This approach isn’t just an academic exercise—it’s about building a methodology the industry can trust. By transparently sharing both successes and misses, we’re inviting the community to help refine an approach that could transform how we understand rapidly evolving markets.
Laying the Groundwork for Future Cycles
By embedding persona modeling into this survey cycle, we’ve opened a path forward. Future iterations of the eDiscovery Business Confidence Survey can continue to evolve this persona architecture—refining profiles, enhancing weighting models, and integrating segmentation logic directly into real-time dashboards and nowcasting tools.
More importantly, this framework helps legal professionals understand that the market isn’t moving in one direction—it’s moving in many, depending on role, risk, and responsibility. With each survey, we gain more than responses—we gain insight into the people behind them.
As the 2H 2025 survey continues through November, these personas will remain a guide—transparent, anchored, and ready to adapt to what the data tells us next. The survey remains open, and we encourage all eDiscovery professionals to participate. Your response will directly improve the real-to-synthetic ratio and enhance the validity of our final analysis.

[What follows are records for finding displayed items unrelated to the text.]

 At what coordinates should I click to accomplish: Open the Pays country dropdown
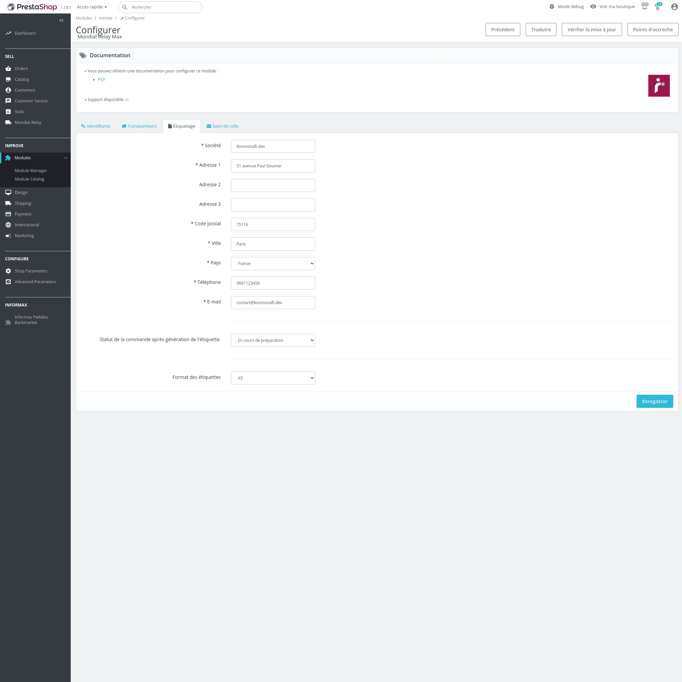[273, 264]
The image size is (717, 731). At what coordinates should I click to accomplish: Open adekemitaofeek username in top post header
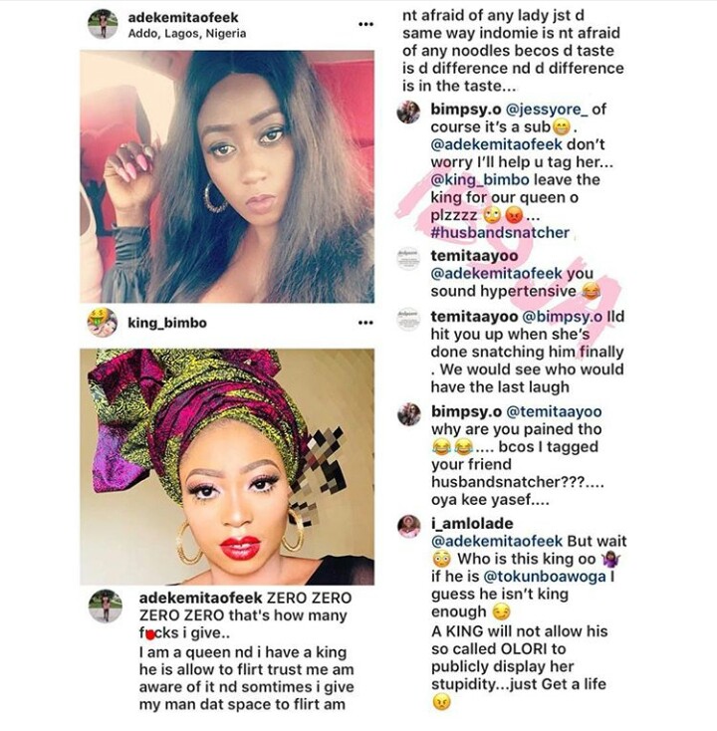pyautogui.click(x=183, y=17)
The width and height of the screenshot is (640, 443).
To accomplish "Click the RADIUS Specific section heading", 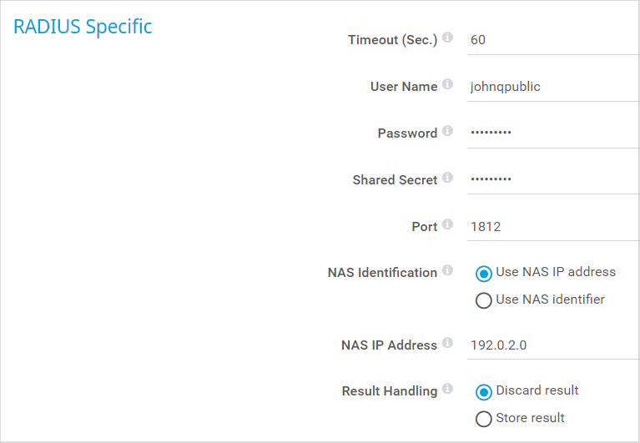I will pyautogui.click(x=83, y=27).
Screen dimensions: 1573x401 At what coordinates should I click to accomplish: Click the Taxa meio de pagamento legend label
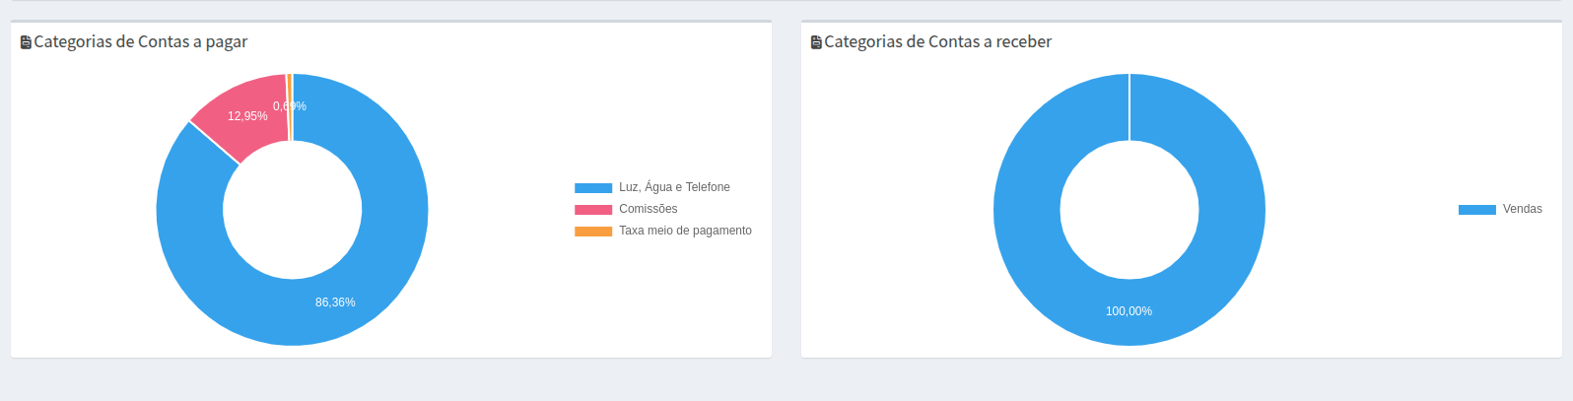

This methodology represents more than an interim report—it’s an opportunity to collectively advance how our industry understands itself. Together, we can build market intelligence that’s both faster and more trustworthy, helping organizations of all sizes navigate legal tech’s rapid evolution.
The 2H 2025 eDiscovery Business Confidence Survey remains open through November 2025. The final results are expected to be published in December 2025.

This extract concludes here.